En cas d’impossibilité de réaliser un examen médico-légal dans des conditions de compétence et de matériel suffisant, il est préférable d’orienter la victime vers une unité médico-judiciaire (UMJ).

Quelles sont les interventions chirurgicales proctologiques à éviter ou à privilégier en cas de sexualité anale régulière ?

La littérature fait globalement défaut sur ce sujet. Dans la pratique, cette question concerne essentiellement la chirurgie hémorroïdaire. L’hémorroïdopexie par agrafage circulaire doit être évitée du fait du risque d’endommagement du préservatif ou blessure du pénis par les agrafes qui peuvent persister plus d’un an (30). L’hémorroïdectomie pédiculaire tripédiculaire peut être source de sténose anale au moins relative source de dyspareunie, et elle peut générer des troubles de la sensibilité anale. Le patient ou la patiente doivent être prévenus de ce risque. Il convient de toujours interroger un patient sur sa sexualité avant de proposer une chirurgie d’hémorroïdectomie.

La demande de chirurgie « esthétique » du canal anal explose. Elle concerne le plus souvent les marisques que certains vivent très mal. Les forums internet aident les patients à libérer leurs tabous et de plus en plus consultent. Les proctologues sont peu formés à répondre à cette demande bien que le traitement chirurgical des marisques soit très simple. La région anale reste  une zone dont la cicatrisation est difficile à prévoir : œdème fréquent, invasion bactérienne régulière, plaie peu oxygénée…

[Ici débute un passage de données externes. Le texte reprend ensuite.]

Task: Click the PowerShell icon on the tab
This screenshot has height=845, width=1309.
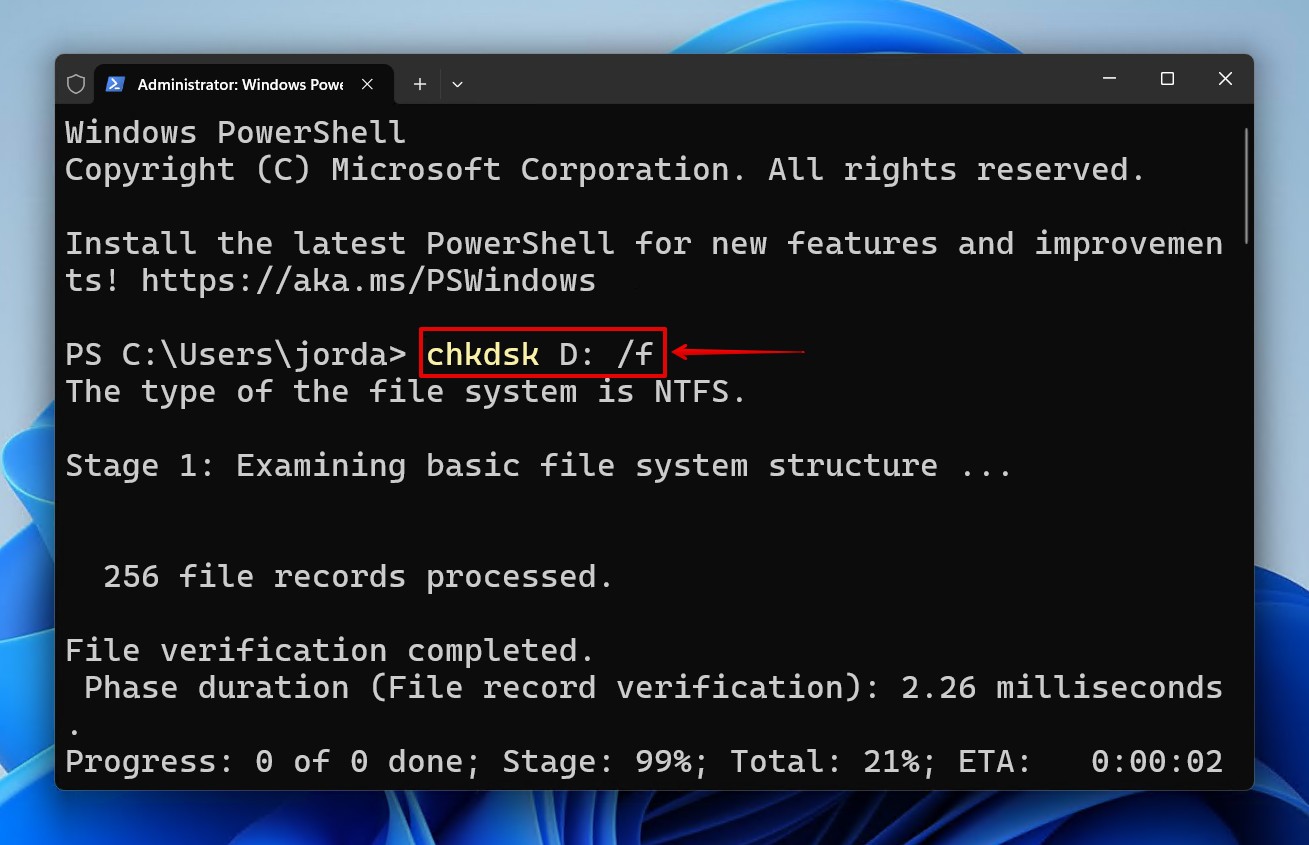Action: (115, 84)

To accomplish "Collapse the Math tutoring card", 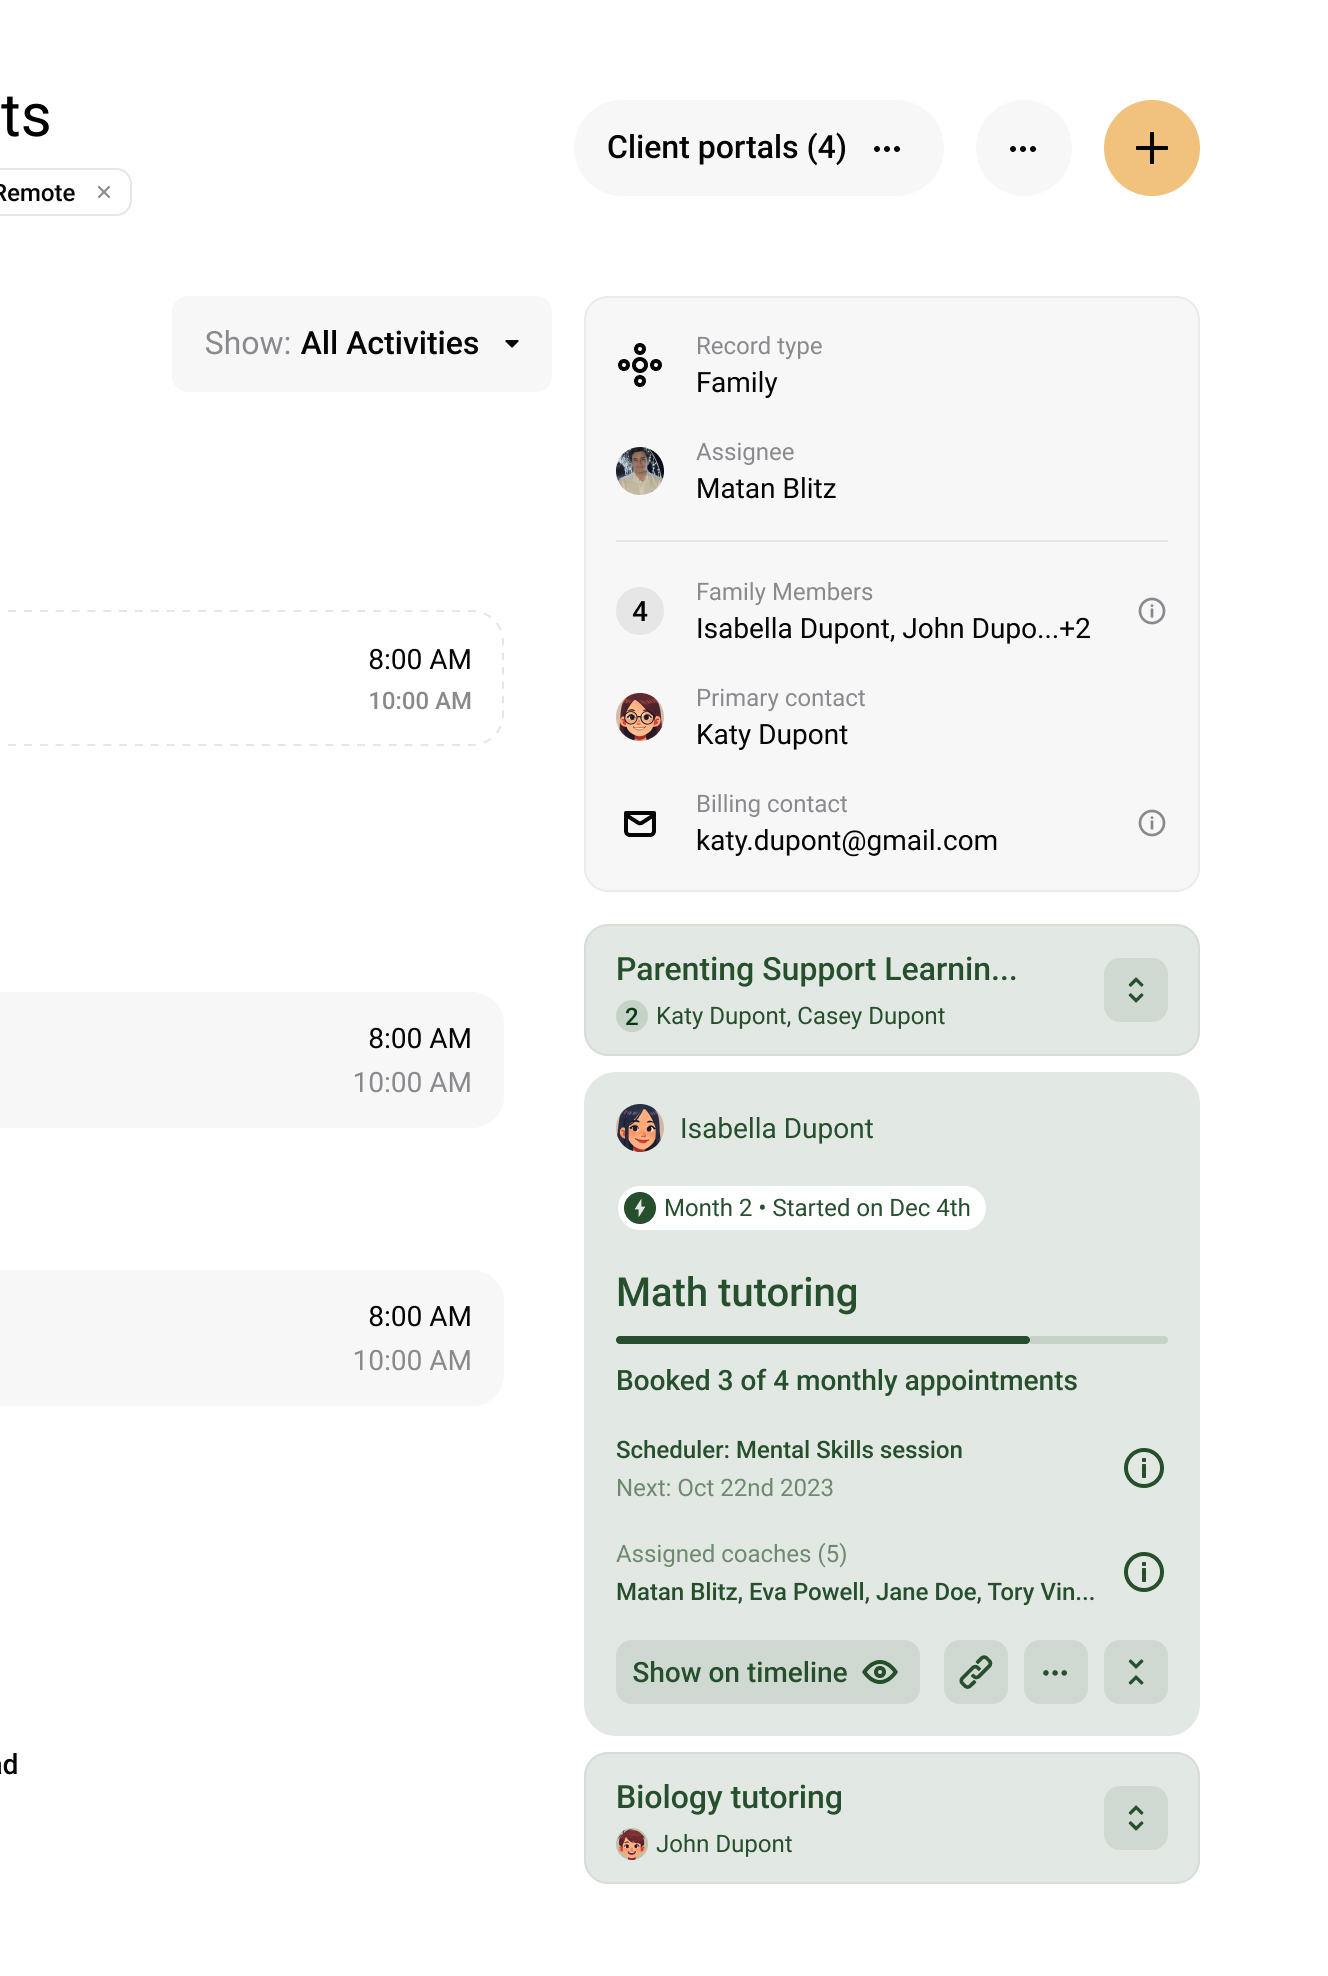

Par ailleurs, le vécu des patients est très imprévisible, certains renoncent à leur sexualité pour des marisques de quelques millimètres, pendant que d’autres vivent très bien d’abondantes marisques. La perception est donc d’évaluation difficile et avant toute intervention il convient de définir les objectifs de notre patient. Il est aussi important de s’assurer du diagnostic de marisques souvent confondues avec de véritable hémorroïdes ou un repli post fissure, voire des papilles hypertrophiques. Si l’indication est bien posée, le patient informé du risque d’échec esthétique, les marisques volumineuses gênant à l’essuyage peuvent être opérées en permettant un bien meilleur confort d’essuyage. Le résultat esthétique est amélioré par une dissection minutieuse qui n’enlève pas trop de marisque pour éviter une fissure anale et suffisamment pour éviter qu’il en reste, l’utilisation des compresses coagulantes plutôt que du bistouri électrique limite l’œdème et si des points doivent être utilisés,  il faut prendre un fil fin et retirer les points rapidement à J7 au plus tard pour limiter le risque de granulomes. Malgré toutes les précautions, des marisques résiduelles post opératoires sont toujours possibles et le patient doit en être informé.

Conclusion

La sexualité anale est largement répandue et concerne toutes les communautés sexuelles. Si son association aux IST est bien connue, ses conséquences sur la physiologie anorectale et sur les pathologies proctologiques courantes (hémorroïdes, fissure…) sont peu ou pas étudiées. La sexualité anale consentie est plus sûre que certaines pratiques dites à risque. Elle n’est plus tabou et doit faire partie de la consultation de proctologie surtout si une intervention chirurgicale est à envisager afin de bien informer le patient des éventuelles conséquences sur cette sexualité. Les demandes esthétiques sont à considérer avec beaucoup de prudence en privilégiant toujours les soins locaux, une certaine rassurance quant à ce qu’est un anus « normal » pour ne pas laisser s’installer des complexes inutiles. La recherche d’antécédents de violences est indispensable devant des symptômes évocateurs : fissures latérales, anisme, douleurs importantes sans lésion explicative… ; tout en évitant les excès de diagnostic. Si une victime consulte après un viol, il est préférable de l’adresser en UMJ, avec un certificat qui rapporte simplement les faits décrits par la victime : « M X me dit que… ». Le certificat est remis à la victime ou à l’autorité requérante.